Exercise aim:
Return an exact copy of the lines from the one holding "Viewport: 851px width, 441px" to the end of the data, including both the starting and final lines. Leave the pictures out.

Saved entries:
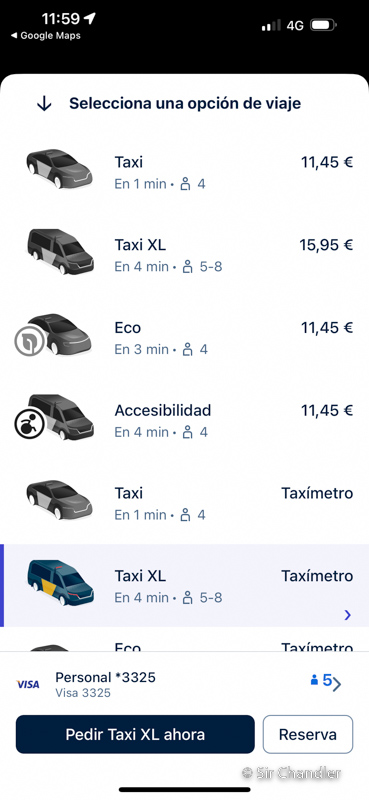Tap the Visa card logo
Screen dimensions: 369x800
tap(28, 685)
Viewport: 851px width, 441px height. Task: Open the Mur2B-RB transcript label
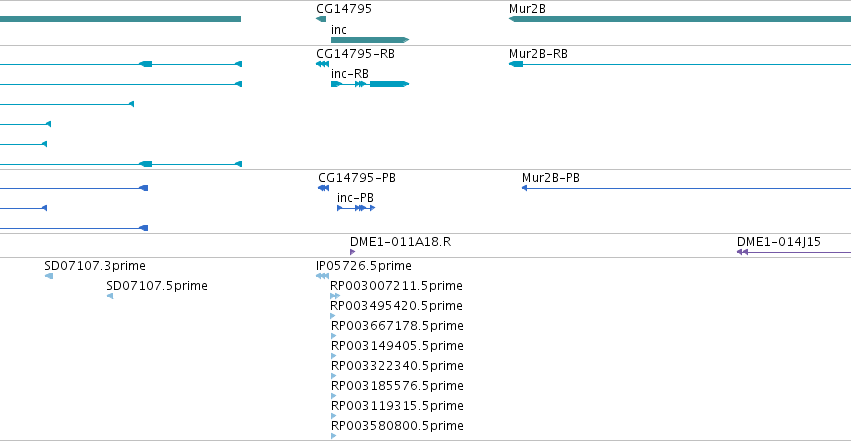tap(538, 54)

Task output:
Viewport: 851px width, 441px height. Task: Open the Mur2B-RB transcript label
tap(538, 54)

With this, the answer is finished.